▶ **DIRECTIVE**: Express the records below as a Markdown table with the columns Row and Line, numbering each line and omitting blank lines.

▶ **LISTED RECORDS**:

• • •

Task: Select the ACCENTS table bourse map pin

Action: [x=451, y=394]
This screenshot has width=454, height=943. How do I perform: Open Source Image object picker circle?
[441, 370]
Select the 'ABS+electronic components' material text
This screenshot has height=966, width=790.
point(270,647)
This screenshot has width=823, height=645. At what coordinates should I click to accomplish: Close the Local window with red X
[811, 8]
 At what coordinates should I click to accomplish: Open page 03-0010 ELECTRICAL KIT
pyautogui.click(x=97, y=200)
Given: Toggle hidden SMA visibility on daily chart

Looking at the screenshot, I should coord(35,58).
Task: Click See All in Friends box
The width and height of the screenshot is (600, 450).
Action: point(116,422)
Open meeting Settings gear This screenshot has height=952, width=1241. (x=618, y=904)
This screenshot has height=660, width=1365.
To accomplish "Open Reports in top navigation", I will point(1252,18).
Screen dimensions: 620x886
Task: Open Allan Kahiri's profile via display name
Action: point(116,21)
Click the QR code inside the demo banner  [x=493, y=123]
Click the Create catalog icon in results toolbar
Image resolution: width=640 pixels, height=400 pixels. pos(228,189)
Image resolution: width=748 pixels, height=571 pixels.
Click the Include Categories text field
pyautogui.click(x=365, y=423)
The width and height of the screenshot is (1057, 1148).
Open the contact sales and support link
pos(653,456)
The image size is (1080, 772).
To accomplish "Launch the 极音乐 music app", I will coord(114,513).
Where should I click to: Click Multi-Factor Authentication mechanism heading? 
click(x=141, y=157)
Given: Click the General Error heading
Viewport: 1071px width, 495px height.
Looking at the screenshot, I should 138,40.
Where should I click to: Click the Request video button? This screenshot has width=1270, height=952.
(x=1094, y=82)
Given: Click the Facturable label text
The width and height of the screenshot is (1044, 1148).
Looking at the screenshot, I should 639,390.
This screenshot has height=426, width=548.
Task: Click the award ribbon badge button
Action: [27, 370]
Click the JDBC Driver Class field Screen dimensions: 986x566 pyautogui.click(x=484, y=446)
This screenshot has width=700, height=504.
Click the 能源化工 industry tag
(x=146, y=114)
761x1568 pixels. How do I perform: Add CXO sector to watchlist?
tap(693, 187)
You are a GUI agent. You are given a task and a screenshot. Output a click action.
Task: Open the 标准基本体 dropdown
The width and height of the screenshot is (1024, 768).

• • •

▶ **SOLUTION TO THE PROBLEM**:
| Row | Line |
|---|---|
| 1 | Task: Select the ACCENTS table bourse map pin |
| 2 | Action: [x=451, y=394] |
| 3 | This screenshot has width=454, height=943. How do I perform: Open Source Image object picker circle? |
| 4 | [441, 370] |
| 5 | Select the 'ABS+electronic components' material text |
| 6 | This screenshot has height=966, width=790. |
| 7 | point(270,647) |
| 8 | This screenshot has width=823, height=645. At what coordinates should I click to accomplish: Close the Local window with red X |
| 9 | [811, 8] |
| 10 |  At what coordinates should I click to accomplish: Open page 03-0010 ELECTRICAL KIT |
| 11 | pyautogui.click(x=97, y=200) |
| 12 | Given: Toggle hidden SMA visibility on daily chart |
| 13 | Looking at the screenshot, I should coord(35,58). |
| 14 | Task: Click See All in Friends box |
| 15 | The width and height of the screenshot is (600, 450). |
| 16 | Action: point(116,422) |
| 17 | Open meeting Settings gear This screenshot has height=952, width=1241. (x=618, y=904) |
| 18 | This screenshot has height=660, width=1365. |
| 19 | To accomplish "Open Reports in top navigation", I will point(1252,18). |
| 20 | Screen dimensions: 620x886 |
| 21 | Task: Open Allan Kahiri's profile via display name |
| 22 | Action: point(116,21) |
| 23 | Click the QR code inside the demo banner  [x=493, y=123] |
| 24 | Click the Create catalog icon in results toolbar |
| 25 | Image resolution: width=640 pixels, height=400 pixels. pos(228,189) |
| 26 | Image resolution: width=748 pixels, height=571 pixels. |
| 27 | Click the Include Categories text field |
| 28 | pyautogui.click(x=365, y=423) |
| 29 | The width and height of the screenshot is (1057, 1148). |
| 30 | Open the contact sales and support link |
| 31 | pos(653,456) |
| 32 | The image size is (1080, 772). |
| 33 | To accomplish "Launch the 极音乐 music app", I will coord(114,513). |
| 34 | Where should I click to: Click Multi-Factor Authentication mechanism heading?  |
| 35 | click(x=141, y=157) |
| 36 | Given: Click the General Error heading |
| 37 | Viewport: 1071px width, 495px height. |
| 38 | Looking at the screenshot, I should 138,40. |
| 39 | Where should I click to: Click the Request video button? This screenshot has width=1270, height=952. |
| 40 | (x=1094, y=82) |
| 41 | Given: Click the Facturable label text |
| 42 | The width and height of the screenshot is (1044, 1148). |
| 43 | Looking at the screenshot, I should 639,390. |
| 44 | This screenshot has height=426, width=548. |
| 45 | Task: Click the award ribbon badge button |
| 46 | Action: [27, 370] |
| 47 | Click the JDBC Driver Class field Screen dimensions: 986x566 pyautogui.click(x=484, y=446) |
| 48 | This screenshot has width=700, height=504. |
| 49 | Click the 能源化工 industry tag |
| 50 | (x=146, y=114) |
| 51 | 761x1568 pixels. How do I perform: Add CXO sector to watchlist? |
| 52 | tap(693, 187) |
| 53 | You are a GUI agent. You are given a task and a screenshot. Output a click action. |
| 54 | Task: Open the 标准基本体 dropdown |
| 55 | The width and height of the screenshot is (1024, 768). |